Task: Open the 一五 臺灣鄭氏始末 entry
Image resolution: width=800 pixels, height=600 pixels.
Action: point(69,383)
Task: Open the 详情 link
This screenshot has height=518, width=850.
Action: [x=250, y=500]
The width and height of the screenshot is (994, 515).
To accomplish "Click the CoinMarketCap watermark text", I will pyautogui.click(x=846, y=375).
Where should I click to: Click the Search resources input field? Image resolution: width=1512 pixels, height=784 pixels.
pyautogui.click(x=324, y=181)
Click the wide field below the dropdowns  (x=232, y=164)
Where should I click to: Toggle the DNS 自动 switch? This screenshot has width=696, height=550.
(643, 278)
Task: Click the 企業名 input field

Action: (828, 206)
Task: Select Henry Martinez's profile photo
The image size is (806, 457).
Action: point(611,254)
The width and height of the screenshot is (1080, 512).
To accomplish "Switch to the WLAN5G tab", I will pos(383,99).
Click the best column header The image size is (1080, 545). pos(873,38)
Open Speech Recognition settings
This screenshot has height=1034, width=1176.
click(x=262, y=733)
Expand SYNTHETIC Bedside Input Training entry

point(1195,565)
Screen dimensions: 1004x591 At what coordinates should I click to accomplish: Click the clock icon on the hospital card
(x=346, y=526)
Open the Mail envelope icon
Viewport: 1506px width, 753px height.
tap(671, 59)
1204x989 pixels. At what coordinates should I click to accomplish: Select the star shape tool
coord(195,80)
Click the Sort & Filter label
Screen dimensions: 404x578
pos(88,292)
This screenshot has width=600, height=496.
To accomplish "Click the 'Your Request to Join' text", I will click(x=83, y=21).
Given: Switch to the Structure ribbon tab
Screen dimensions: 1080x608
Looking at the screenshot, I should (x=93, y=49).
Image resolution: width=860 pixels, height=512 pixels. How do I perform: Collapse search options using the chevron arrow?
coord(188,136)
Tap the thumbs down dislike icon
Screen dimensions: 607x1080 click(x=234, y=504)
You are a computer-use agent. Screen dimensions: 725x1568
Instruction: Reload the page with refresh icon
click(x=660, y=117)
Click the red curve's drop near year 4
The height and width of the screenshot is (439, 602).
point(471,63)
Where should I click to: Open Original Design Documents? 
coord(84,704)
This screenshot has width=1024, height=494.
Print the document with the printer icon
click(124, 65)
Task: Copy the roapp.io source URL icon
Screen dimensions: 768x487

-----

Reproduce every item above word for word, line by line.

Task: Open the 一五 臺灣鄭氏始末 entry
Image resolution: width=800 pixels, height=600 pixels.
Action: point(69,383)
Task: Open the 详情 link
This screenshot has height=518, width=850.
Action: [x=250, y=500]
The width and height of the screenshot is (994, 515).
To accomplish "Click the CoinMarketCap watermark text", I will pyautogui.click(x=846, y=375).
Where should I click to: Click the Search resources input field? Image resolution: width=1512 pixels, height=784 pixels.
pyautogui.click(x=324, y=181)
Click the wide field below the dropdowns  (x=232, y=164)
Where should I click to: Toggle the DNS 自动 switch? This screenshot has width=696, height=550.
(643, 278)
Task: Click the 企業名 input field

Action: (828, 206)
Task: Select Henry Martinez's profile photo
The image size is (806, 457).
Action: point(611,254)
The width and height of the screenshot is (1080, 512).
To accomplish "Switch to the WLAN5G tab", I will pos(383,99).
Click the best column header The image size is (1080, 545). pos(873,38)
Open Speech Recognition settings
This screenshot has height=1034, width=1176.
click(x=262, y=733)
Expand SYNTHETIC Bedside Input Training entry

point(1195,565)
Screen dimensions: 1004x591 At what coordinates should I click to accomplish: Click the clock icon on the hospital card
(x=346, y=526)
Open the Mail envelope icon
Viewport: 1506px width, 753px height.
tap(671, 59)
1204x989 pixels. At what coordinates should I click to accomplish: Select the star shape tool
coord(195,80)
Click the Sort & Filter label
Screen dimensions: 404x578
pos(88,292)
This screenshot has width=600, height=496.
To accomplish "Click the 'Your Request to Join' text", I will click(x=83, y=21).
Given: Switch to the Structure ribbon tab
Screen dimensions: 1080x608
Looking at the screenshot, I should (x=93, y=49).
Image resolution: width=860 pixels, height=512 pixels. How do I perform: Collapse search options using the chevron arrow?
coord(188,136)
Tap the thumbs down dislike icon
Screen dimensions: 607x1080 click(x=234, y=504)
You are a computer-use agent. Screen dimensions: 725x1568
Instruction: Reload the page with refresh icon
click(x=660, y=117)
Click the red curve's drop near year 4
The height and width of the screenshot is (439, 602).
point(471,63)
Where should I click to: Open Original Design Documents? 
coord(84,704)
This screenshot has width=1024, height=494.
Print the document with the printer icon
click(124, 65)
Task: Copy the roapp.io source URL icon
Screen dimensions: 768x487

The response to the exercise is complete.